In dem entschiedenen Sachverhalt hatte ein Mitarbeiter der Klägerin versehentlich eine Schadensoftware heruntergeladen. Diese konnte sich auf 16 der insgesamt 21 Server ausbreiten und verschlüsselte diese Server unwiderruflich. Die Widerherstellungsarbeiten dauerte Monate und kosteten die Klägerin mehrere Millionen Euro, insbesondere auch aufgrund der längeren Betriebsunterbrechung. 11 der insgesamt 21 Server waren bereits bei Vertragsschluss veraltet und hatten zum Teil seit Jahren keine Sicherheitsupdates mehr erhalten. Dies nahm die verklagte Cyberversicherung zum Anlass, den Rücktritt vom Vertrag zu erklären und jede Versicherungsleistung zu verweigern.

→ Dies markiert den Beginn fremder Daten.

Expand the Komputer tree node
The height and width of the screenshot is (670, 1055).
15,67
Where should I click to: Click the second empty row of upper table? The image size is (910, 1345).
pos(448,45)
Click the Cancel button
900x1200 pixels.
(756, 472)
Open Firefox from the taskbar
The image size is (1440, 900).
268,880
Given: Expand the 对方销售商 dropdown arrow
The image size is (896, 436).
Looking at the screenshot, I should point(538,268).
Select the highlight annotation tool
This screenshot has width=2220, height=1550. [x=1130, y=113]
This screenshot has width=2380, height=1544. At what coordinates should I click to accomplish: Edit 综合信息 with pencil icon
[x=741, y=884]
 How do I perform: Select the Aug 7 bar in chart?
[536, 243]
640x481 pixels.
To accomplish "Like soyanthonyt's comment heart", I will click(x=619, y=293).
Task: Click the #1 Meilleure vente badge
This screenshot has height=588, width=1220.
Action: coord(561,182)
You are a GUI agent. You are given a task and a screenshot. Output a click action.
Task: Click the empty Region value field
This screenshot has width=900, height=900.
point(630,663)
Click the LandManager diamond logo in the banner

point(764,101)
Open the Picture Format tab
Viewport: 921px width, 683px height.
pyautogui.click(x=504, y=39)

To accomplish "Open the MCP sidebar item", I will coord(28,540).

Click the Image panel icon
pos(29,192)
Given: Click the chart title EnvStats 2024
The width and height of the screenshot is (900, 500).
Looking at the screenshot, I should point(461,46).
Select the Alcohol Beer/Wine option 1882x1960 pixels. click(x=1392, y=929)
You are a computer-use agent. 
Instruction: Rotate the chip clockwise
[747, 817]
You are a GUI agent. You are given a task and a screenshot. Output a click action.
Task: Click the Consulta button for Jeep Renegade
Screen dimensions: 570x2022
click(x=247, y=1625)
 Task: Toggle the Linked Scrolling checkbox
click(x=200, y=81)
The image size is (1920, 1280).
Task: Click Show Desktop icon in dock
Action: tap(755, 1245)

Damit scheiterte sie jedoch vor dem Landgericht Tübingen und muss nun etwa 2,5 Millionen Euro an die Klägerin zahlen. Das Landgericht Tübingen stellte nämlich nach einer umfangreichen Beweisaufnahme zunächst fest, dass die Klägerin etwaige Anzeigepflichten bestenfalls fahrlässig verletzt hat. Zusätzlich konnte sie den so genannten Kausalitätsgegenbeweis führen. Das vom Gericht eingeholte Sachverständigengutachten kam nämlich zu dem Ergebnis, dass von der heruntergeladenen Schadensoftware die alten und neuen Server gleichermaßen betroffen waren. Mithin hatten die fehlenden Sicherheitsupdates offensichtlich keinen Einfluss auf den Eintritt oder die Höhe des Schadens. Aus diesen Gründen war die Cyberversicherung auch nicht wegen einer Gefahrerhöhung leistungsfrei. Damit scheiterte die Cyberversicherung mit ihren Einwendungen und musste nun für den unstreitigen Versicherungsfall zahlen.
„Auch wenn die Klägerin in diesem Fall durchaus etwas „Glück hatte“, so müssen auch in der Cyberversicherung Gefahrfragen richtig beantworten werden.“ so Fachanwalt für Versicherungsrecht Tobias Strübing. „Anderenfalls kann es im Leistungsfall zu bösen Überraschungen kommen“.